- Work to be completed
The data below is to be set down again exactly as written.
*** Opening of Data excerpts ***
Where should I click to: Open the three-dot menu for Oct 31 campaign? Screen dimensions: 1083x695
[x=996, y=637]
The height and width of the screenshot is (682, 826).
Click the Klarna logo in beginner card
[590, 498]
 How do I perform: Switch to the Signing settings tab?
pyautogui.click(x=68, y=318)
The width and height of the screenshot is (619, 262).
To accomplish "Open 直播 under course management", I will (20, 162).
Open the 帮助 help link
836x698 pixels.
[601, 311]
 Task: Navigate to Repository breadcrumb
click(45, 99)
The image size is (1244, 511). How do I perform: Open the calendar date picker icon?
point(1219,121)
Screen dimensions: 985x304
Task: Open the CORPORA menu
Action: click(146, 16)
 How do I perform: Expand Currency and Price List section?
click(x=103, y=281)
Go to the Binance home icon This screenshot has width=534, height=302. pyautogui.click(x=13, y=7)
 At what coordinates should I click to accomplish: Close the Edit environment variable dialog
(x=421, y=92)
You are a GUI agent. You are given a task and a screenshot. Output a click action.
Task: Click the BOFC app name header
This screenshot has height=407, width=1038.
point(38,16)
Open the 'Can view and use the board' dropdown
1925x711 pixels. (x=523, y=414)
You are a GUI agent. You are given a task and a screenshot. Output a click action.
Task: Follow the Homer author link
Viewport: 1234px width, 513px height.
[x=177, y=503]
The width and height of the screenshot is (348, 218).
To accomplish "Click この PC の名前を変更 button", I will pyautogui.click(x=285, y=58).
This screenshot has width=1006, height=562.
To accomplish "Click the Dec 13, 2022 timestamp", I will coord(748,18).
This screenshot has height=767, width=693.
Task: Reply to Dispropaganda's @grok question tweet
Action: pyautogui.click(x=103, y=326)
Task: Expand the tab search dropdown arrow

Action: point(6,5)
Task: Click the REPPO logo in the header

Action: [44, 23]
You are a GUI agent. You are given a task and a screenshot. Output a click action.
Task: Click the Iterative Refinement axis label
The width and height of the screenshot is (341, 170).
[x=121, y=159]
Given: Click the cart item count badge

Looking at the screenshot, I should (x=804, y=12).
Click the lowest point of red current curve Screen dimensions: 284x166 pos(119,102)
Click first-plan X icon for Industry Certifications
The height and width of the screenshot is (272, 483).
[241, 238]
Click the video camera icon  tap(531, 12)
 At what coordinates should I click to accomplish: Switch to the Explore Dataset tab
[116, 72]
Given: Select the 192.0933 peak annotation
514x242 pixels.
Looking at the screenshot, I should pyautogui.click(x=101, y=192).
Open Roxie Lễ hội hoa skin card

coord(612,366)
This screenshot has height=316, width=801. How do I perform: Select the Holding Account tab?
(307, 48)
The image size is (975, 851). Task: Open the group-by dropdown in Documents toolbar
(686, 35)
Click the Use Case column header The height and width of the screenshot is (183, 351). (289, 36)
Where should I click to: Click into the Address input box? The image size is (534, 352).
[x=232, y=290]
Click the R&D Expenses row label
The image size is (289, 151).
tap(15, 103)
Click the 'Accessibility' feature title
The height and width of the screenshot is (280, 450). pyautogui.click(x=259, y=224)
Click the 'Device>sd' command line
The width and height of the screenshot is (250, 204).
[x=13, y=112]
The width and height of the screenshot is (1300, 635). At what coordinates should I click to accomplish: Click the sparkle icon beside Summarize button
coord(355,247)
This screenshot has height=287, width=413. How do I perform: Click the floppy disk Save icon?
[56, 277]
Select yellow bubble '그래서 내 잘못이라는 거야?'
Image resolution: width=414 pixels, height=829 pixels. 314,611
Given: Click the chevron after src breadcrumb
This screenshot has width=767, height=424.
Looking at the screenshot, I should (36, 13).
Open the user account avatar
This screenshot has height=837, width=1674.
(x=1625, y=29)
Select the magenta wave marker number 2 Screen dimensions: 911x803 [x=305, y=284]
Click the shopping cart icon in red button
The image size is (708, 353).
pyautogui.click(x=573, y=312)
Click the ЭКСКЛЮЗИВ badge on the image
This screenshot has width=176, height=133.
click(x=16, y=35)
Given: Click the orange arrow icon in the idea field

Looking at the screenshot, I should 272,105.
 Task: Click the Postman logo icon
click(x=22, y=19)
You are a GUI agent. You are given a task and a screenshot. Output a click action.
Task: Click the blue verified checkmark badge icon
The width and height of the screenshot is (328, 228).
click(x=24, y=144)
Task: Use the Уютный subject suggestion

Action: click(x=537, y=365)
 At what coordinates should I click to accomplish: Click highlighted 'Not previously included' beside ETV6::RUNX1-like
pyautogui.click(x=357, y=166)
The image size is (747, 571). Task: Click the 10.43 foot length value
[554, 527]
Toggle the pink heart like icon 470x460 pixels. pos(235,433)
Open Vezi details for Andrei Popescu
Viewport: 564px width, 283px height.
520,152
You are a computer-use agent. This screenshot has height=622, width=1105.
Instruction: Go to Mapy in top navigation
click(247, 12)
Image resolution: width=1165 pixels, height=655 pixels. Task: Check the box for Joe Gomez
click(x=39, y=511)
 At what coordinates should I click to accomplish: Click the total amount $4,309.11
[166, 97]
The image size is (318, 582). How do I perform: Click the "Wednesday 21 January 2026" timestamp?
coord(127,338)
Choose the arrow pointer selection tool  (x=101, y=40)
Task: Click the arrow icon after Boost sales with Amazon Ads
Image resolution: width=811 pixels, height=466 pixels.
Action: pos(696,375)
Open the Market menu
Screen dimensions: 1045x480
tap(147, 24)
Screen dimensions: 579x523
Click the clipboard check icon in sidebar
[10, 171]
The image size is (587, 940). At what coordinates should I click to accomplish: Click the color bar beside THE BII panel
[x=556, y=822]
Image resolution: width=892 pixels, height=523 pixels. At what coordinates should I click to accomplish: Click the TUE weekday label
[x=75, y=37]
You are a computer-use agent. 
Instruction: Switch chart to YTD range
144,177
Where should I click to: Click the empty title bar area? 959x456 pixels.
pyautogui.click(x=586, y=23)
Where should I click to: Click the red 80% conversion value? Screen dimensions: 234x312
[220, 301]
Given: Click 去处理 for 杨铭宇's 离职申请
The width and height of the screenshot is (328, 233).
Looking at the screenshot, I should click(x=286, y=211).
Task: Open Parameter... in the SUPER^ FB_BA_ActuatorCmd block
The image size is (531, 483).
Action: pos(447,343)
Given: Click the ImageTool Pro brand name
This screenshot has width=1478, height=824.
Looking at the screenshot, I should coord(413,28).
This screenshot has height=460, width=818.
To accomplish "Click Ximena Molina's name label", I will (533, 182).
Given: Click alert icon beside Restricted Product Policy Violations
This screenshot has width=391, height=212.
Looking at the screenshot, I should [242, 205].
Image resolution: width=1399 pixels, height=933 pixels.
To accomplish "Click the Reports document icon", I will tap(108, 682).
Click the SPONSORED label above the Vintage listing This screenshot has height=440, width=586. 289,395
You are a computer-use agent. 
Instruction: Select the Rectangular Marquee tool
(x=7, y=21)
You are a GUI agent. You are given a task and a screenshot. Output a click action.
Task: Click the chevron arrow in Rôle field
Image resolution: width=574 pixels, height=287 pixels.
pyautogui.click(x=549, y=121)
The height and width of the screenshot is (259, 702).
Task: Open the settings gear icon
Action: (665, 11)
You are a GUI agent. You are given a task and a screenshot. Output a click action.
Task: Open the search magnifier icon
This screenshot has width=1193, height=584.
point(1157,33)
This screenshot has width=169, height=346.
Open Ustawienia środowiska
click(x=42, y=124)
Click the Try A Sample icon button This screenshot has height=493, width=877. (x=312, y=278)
*** Close of Data excerpts ***
- Exercise response
Where should I click to: Open the three-dot menu for Oct 31 campaign? Screen dimensions: 1083x695
[x=996, y=637]
The height and width of the screenshot is (682, 826).
Click the Klarna logo in beginner card
[590, 498]
 How do I perform: Switch to the Signing settings tab?
pyautogui.click(x=68, y=318)
The width and height of the screenshot is (619, 262).
To accomplish "Open 直播 under course management", I will (20, 162).
Open the 帮助 help link
836x698 pixels.
[601, 311]
 Task: Navigate to Repository breadcrumb
click(45, 99)
The image size is (1244, 511). How do I perform: Open the calendar date picker icon?
point(1219,121)
Screen dimensions: 985x304
Task: Open the CORPORA menu
Action: click(146, 16)
 How do I perform: Expand Currency and Price List section?
click(x=103, y=281)
Go to the Binance home icon This screenshot has width=534, height=302. pyautogui.click(x=13, y=7)
 At what coordinates should I click to accomplish: Close the Edit environment variable dialog
(x=421, y=92)
You are a GUI agent. You are given a task and a screenshot. Output a click action.
Task: Click the BOFC app name header
This screenshot has height=407, width=1038.
point(38,16)
Open the 'Can view and use the board' dropdown
1925x711 pixels. (x=523, y=414)
You are a GUI agent. You are given a task and a screenshot. Output a click action.
Task: Follow the Homer author link
Viewport: 1234px width, 513px height.
[x=177, y=503]
The width and height of the screenshot is (348, 218).
To accomplish "Click この PC の名前を変更 button", I will pyautogui.click(x=285, y=58).
This screenshot has width=1006, height=562.
To accomplish "Click the Dec 13, 2022 timestamp", I will coord(748,18).
This screenshot has height=767, width=693.
Task: Reply to Dispropaganda's @grok question tweet
Action: pyautogui.click(x=103, y=326)
Task: Expand the tab search dropdown arrow

Action: point(6,5)
Task: Click the REPPO logo in the header

Action: [44, 23]
You are a GUI agent. You are given a task and a screenshot. Output a click action.
Task: Click the Iterative Refinement axis label
The width and height of the screenshot is (341, 170).
[x=121, y=159]
Given: Click the cart item count badge

Looking at the screenshot, I should (x=804, y=12).
Click the lowest point of red current curve Screen dimensions: 284x166 pos(119,102)
Click first-plan X icon for Industry Certifications
The height and width of the screenshot is (272, 483).
[241, 238]
Click the video camera icon  tap(531, 12)
 At what coordinates should I click to accomplish: Switch to the Explore Dataset tab
[116, 72]
Given: Select the 192.0933 peak annotation
514x242 pixels.
Looking at the screenshot, I should pyautogui.click(x=101, y=192).
Open Roxie Lễ hội hoa skin card

coord(612,366)
This screenshot has height=316, width=801. How do I perform: Select the Holding Account tab?
(307, 48)
The image size is (975, 851). Task: Open the group-by dropdown in Documents toolbar
(686, 35)
Click the Use Case column header The height and width of the screenshot is (183, 351). (289, 36)
Where should I click to: Click into the Address input box? The image size is (534, 352).
[x=232, y=290]
Click the R&D Expenses row label
The image size is (289, 151).
tap(15, 103)
Click the 'Accessibility' feature title
The height and width of the screenshot is (280, 450). pyautogui.click(x=259, y=224)
Click the 'Device>sd' command line
The width and height of the screenshot is (250, 204).
[x=13, y=112]
The width and height of the screenshot is (1300, 635). At what coordinates should I click to accomplish: Click the sparkle icon beside Summarize button
coord(355,247)
This screenshot has height=287, width=413. How do I perform: Click the floppy disk Save icon?
[56, 277]
Select yellow bubble '그래서 내 잘못이라는 거야?'
Image resolution: width=414 pixels, height=829 pixels. 314,611
Given: Click the chevron after src breadcrumb
This screenshot has width=767, height=424.
Looking at the screenshot, I should (36, 13).
Open the user account avatar
This screenshot has height=837, width=1674.
(x=1625, y=29)
Select the magenta wave marker number 2 Screen dimensions: 911x803 [x=305, y=284]
Click the shopping cart icon in red button
The image size is (708, 353).
pyautogui.click(x=573, y=312)
Click the ЭКСКЛЮЗИВ badge on the image
This screenshot has width=176, height=133.
click(x=16, y=35)
Given: Click the orange arrow icon in the idea field

Looking at the screenshot, I should 272,105.
 Task: Click the Postman logo icon
click(x=22, y=19)
You are a GUI agent. You are given a task and a screenshot. Output a click action.
Task: Click the blue verified checkmark badge icon
The width and height of the screenshot is (328, 228).
click(x=24, y=144)
Task: Use the Уютный subject suggestion

Action: click(x=537, y=365)
 At what coordinates should I click to accomplish: Click highlighted 'Not previously included' beside ETV6::RUNX1-like
pyautogui.click(x=357, y=166)
The image size is (747, 571). Task: Click the 10.43 foot length value
[554, 527]
Toggle the pink heart like icon 470x460 pixels. pos(235,433)
Open Vezi details for Andrei Popescu
Viewport: 564px width, 283px height.
520,152
You are a computer-use agent. This screenshot has height=622, width=1105.
Instruction: Go to Mapy in top navigation
click(247, 12)
Image resolution: width=1165 pixels, height=655 pixels. Task: Check the box for Joe Gomez
click(x=39, y=511)
 At what coordinates should I click to accomplish: Click the total amount $4,309.11
[166, 97]
The image size is (318, 582). How do I perform: Click the "Wednesday 21 January 2026" timestamp?
coord(127,338)
Choose the arrow pointer selection tool  (x=101, y=40)
Task: Click the arrow icon after Boost sales with Amazon Ads
Image resolution: width=811 pixels, height=466 pixels.
Action: pos(696,375)
Open the Market menu
Screen dimensions: 1045x480
tap(147, 24)
Screen dimensions: 579x523
Click the clipboard check icon in sidebar
[10, 171]
The image size is (587, 940). At what coordinates should I click to accomplish: Click the color bar beside THE BII panel
[x=556, y=822]
Image resolution: width=892 pixels, height=523 pixels. At what coordinates should I click to accomplish: Click the TUE weekday label
[x=75, y=37]
You are a computer-use agent. 
Instruction: Switch chart to YTD range
144,177
Where should I click to: Click the empty title bar area? 959x456 pixels.
pyautogui.click(x=586, y=23)
Where should I click to: Click the red 80% conversion value? Screen dimensions: 234x312
[220, 301]
Given: Click 去处理 for 杨铭宇's 离职申请
The width and height of the screenshot is (328, 233).
Looking at the screenshot, I should click(x=286, y=211).
Task: Open Parameter... in the SUPER^ FB_BA_ActuatorCmd block
The image size is (531, 483).
Action: pos(447,343)
Given: Click the ImageTool Pro brand name
This screenshot has width=1478, height=824.
Looking at the screenshot, I should coord(413,28).
This screenshot has height=460, width=818.
To accomplish "Click Ximena Molina's name label", I will (533, 182).
Given: Click alert icon beside Restricted Product Policy Violations
This screenshot has width=391, height=212.
Looking at the screenshot, I should [242, 205].
Image resolution: width=1399 pixels, height=933 pixels.
To accomplish "Click the Reports document icon", I will tap(108, 682).
Click the SPONSORED label above the Vintage listing This screenshot has height=440, width=586. 289,395
You are a computer-use agent. 
Instruction: Select the Rectangular Marquee tool
(x=7, y=21)
You are a GUI agent. You are given a task and a screenshot. Output a click action.
Task: Click the chevron arrow in Rôle field
Image resolution: width=574 pixels, height=287 pixels.
pyautogui.click(x=549, y=121)
The height and width of the screenshot is (259, 702).
Task: Open the settings gear icon
Action: (665, 11)
You are a GUI agent. You are given a task and a screenshot. Output a click action.
Task: Open the search magnifier icon
This screenshot has width=1193, height=584.
point(1157,33)
This screenshot has width=169, height=346.
Open Ustawienia środowiska
click(x=42, y=124)
Click the Try A Sample icon button This screenshot has height=493, width=877. (x=312, y=278)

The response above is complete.